This repository contains scripts used to generage work loads and collect data that can be used to analyze different nvme multipath iopolicies.
To change your nvme multipath policy you set the /sys/class/nvme-subsystem
iopolicy parmeter. For example:
# modinfo nvme_core | grep iopolicy
parm: iopolicy:Default multipath I/O policy; 'numa' (default) , 'round-robin' or 'queue-depth'
cat /etc/
# cat /sys/class/nvme-subsystem/nvme-subsys0/iopolicy
numa
# echo "round-robin" > /sys/class/nvme-subsystem/nvme-subsys0/iopolicy
# cat /sys/class/nvme-subsystem/nvme-subsys0/iopolicy
round-robin
Testbed setup should include an NVMe-oF multipath capable target (a storage array or Linux soft-target) with at least 4 paths (the more paths the better) serving a single 400GB namespace and an NVMe-oF host system. It is best to use real hardware if you can.

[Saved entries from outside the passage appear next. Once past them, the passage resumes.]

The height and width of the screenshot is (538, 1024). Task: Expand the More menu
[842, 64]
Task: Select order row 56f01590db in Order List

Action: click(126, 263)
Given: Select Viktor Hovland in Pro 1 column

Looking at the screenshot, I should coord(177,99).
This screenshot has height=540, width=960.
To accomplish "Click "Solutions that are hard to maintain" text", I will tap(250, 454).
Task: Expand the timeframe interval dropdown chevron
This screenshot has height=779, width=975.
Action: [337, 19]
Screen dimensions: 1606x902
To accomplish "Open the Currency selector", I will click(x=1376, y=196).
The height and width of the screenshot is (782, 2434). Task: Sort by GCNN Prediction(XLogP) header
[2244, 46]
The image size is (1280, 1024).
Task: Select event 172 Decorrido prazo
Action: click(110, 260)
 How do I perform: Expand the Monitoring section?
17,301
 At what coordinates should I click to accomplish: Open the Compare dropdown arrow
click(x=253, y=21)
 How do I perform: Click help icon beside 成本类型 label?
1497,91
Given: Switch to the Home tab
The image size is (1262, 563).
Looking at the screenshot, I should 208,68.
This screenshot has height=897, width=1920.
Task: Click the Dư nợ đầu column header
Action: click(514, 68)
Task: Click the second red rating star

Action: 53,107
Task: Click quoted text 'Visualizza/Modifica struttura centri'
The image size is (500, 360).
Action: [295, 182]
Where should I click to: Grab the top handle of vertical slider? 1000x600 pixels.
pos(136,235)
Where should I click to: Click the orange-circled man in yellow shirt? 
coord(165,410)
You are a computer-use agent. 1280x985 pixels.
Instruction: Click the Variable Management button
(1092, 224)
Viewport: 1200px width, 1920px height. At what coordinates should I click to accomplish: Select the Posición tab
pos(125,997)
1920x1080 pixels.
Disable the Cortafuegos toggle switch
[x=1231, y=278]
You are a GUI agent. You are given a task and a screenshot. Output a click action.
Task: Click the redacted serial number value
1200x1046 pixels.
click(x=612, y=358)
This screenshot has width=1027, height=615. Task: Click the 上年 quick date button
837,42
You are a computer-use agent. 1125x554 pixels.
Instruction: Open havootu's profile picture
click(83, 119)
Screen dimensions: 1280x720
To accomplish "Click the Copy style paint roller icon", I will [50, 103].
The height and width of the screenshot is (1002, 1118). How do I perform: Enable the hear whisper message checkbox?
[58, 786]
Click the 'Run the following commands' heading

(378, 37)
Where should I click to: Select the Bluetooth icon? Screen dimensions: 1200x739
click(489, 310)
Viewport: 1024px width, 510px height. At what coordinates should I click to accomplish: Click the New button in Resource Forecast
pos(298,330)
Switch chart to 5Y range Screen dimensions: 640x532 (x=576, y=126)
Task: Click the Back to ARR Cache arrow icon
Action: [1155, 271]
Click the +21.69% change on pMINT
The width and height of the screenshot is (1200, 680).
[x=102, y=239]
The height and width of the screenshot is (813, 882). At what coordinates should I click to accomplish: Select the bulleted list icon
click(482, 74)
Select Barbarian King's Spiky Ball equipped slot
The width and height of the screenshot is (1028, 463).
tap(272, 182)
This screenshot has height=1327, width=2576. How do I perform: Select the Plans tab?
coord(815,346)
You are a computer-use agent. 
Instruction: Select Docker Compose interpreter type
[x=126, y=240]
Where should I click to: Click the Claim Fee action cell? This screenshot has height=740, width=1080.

You will need root access to your host. All tests will be run from the root
account on the NVMe-oF host.
Install the following packages on your NVMe-oF host:
# on Fedora Centos-stream-9
dnf config-manager --set-enabled crb
dnf install -y epel-release epel-next-release
dnf install -y fio sysstat gnuplot gimp
# on Fedora
dnf install -y fio sysstat gnuplot gimp
- clone this repository on your test host
- log into the root account, you'll need two or three login sessions to run the test
- one to run the fio command
- one to run the collection script
- one to run the iostat command (if desired)
cd
to a scratch subdirectory
- both the fio script and the data collection scripts will create data collection files in your pwd
- it is recommended to create a new subdirectory for each test run
- run the
start_collection.sh
script and follow the directions.
For example:
[root results12]# /home/test/setup/iopolicy/start_collection.sh "numa,round-robin,queue-depth,latency" ARRAY1 nvme12n1 300
Be sure to start fio in a separate shell with start_fio.sh
"start_fio.sh <disk> <block_size> <runtime> <numjobs> <iodepth>"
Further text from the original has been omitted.